I am determining whether there is a significant difference in fruit quality across five locations (orchards) in WA state. I am making the assessment for five cultivars. Five quality indicators (Tannin, pH, TA, SSC, and SG), representative of fruit quality, were measured and only once per location per cultivar. More specifically, ~50 fruit were pressed and juiced into one composite sample and from this sample the indicators each measured once. I have data for three years, measurements repeated annually from 2012-2014. As I am again, determining whether there is a significant difference in fruit quality across Locations for each Cultivar separately, I attempted running a one-way ANOVA using Fit Model: inputting the five quality indicators in the Y role, Cultivar in the By role, and a Full Factorial of Year and Location in the Effects. As I am unfortunately missing data for some of the locations for varying years, I received a lot of 'lost DFs' errors and in testing the assumption of normality, Residuals by Cultivar, I observed that most of the data was not normally distributed, even after log transformation.
Given that there is missing data and only one data point per indicator per location per cultivar per year, is the data set a lost cause to analyze/sample size and power too small for me to make any confident conclusions at all, no matter the modifications? If not, anyone have suggestions for the errors?
Thank you very much
ANOVA relies heavily upon the assumption of normality. However, all is not lost! You could probably use a non-parametric method such as Mood's Median to determine differences, if any.
Thank you very much for taking the time to comment on my post, it is much appreciated. I have one question about the Median test before I run it however, I believe the null hypothesis is that the medians of the populations from which two or more samples are drawn are identical. My issue with this, if it wasn't clear from my explanation or maybe if I misunderstand the test, is that I only have one sample per population, not two, three, etc... (in this case the one data point I have for each cultivar at one of the five locations each year represents a population). However, if you could consider the one measurement from each composite juice, a representative mix of apples from each respective location/orchard, as a mean or median measurement in itself, than I could see running the Median test. I hope I making some sense.
Thank you again
I would start with graph builder, look at your data so that you understand what you have, then move on to modeling if needed/appropriate. If your variability is greater across locations that within location (where within location is across years within a location) then you could perhaps use ANOM (analysis of means) to compare quality by location by cultivar where now you have 3 data points per location per cultivar (one per year). But again, I would start with graph builder to understand the relationships from location to location within and between cultivars and over time.
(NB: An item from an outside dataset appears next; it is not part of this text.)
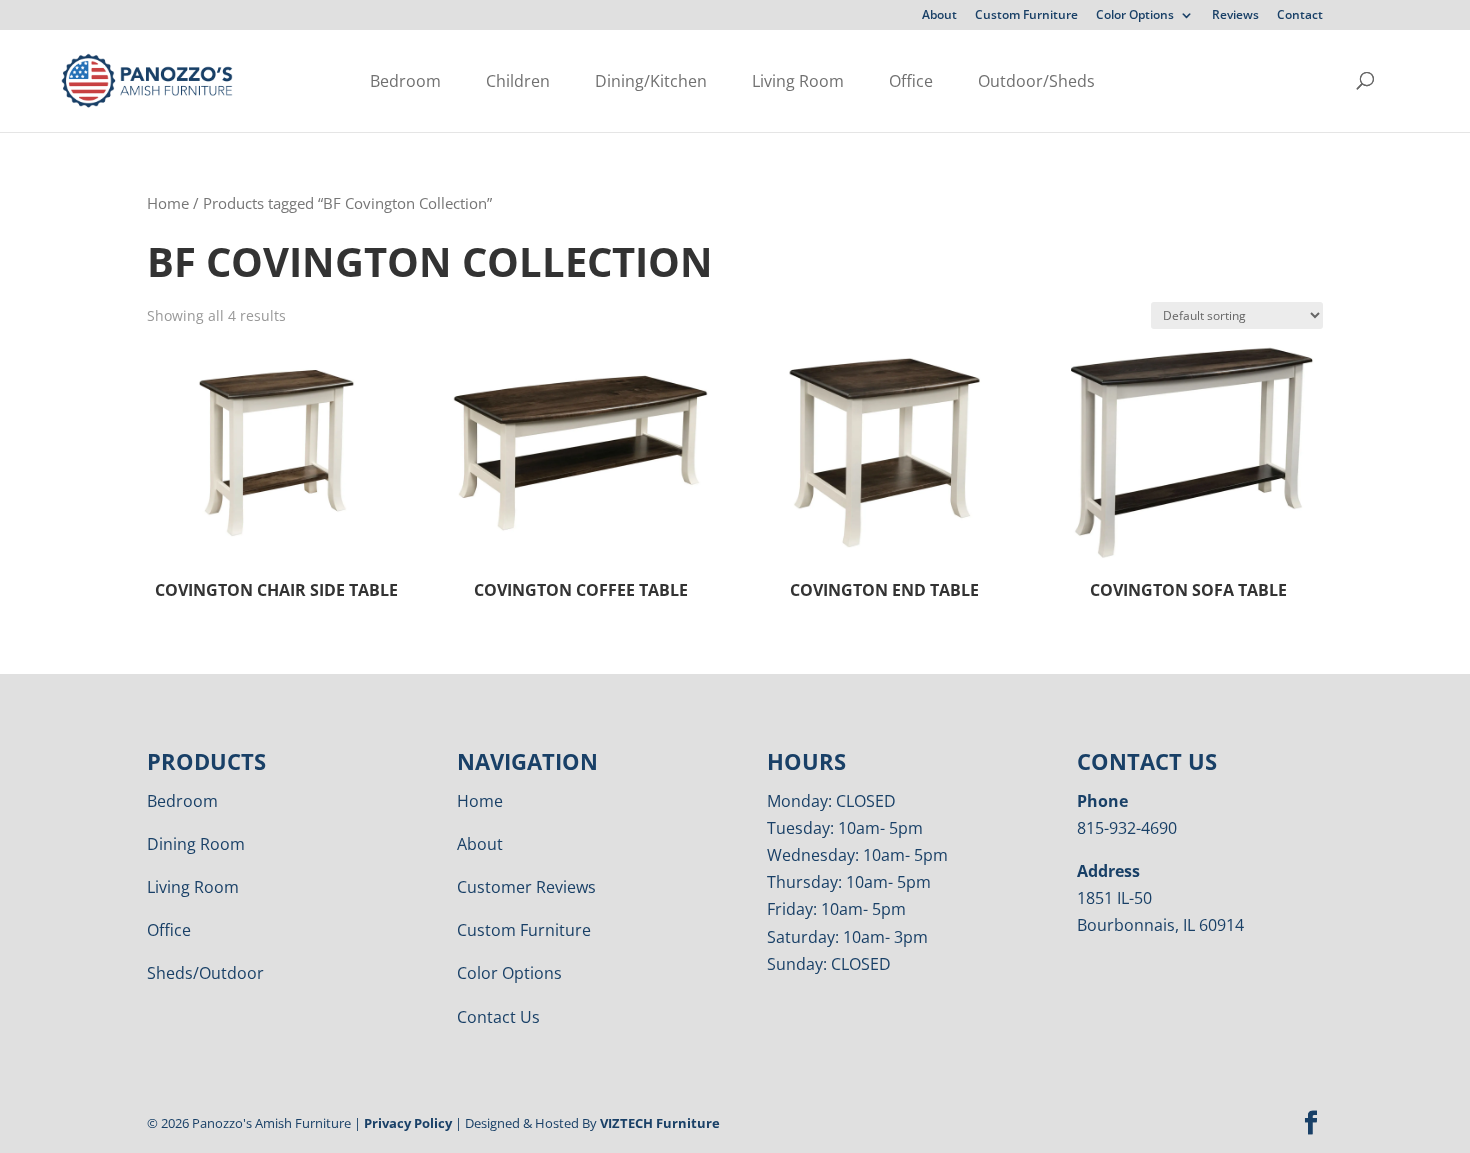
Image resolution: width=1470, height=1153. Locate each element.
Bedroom (405, 81)
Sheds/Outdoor (205, 973)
Thank you for the input, much appreciated. I will definitely work with the graph builder. Missing data for an already small sample size, 1 datapoint per, limits my freedom greatly.
We decided to compromise and count the years as replicates, so that we at least have a sample size of 3 rather than 1. Unfortunately, I still have the issue of the assumption of normality being rejected, even with any transformation. We will be conducting another year of data, so the sample size will increase while still small, but I was wondering if you had any other advice on what I could do for the normality if anything. Pasted below is some of my output. I worked with graph builder which was helpful, but my supervisor would like some ANOVA output for a report coming due, so I am in a bind.
Thank you again for all the help.
Travis, It seems that you are at a dead end. It appears that your data was not structured for meaningful analysis. You can torture the data (i.e., transformations, etc.) until it "confesses," but you still end up with a confession under duress, and you know what that means. ;-)
Until you are able to collect data under meaningful and structured conditions, all you have is "tribal knowledge" upon which to make conclusions.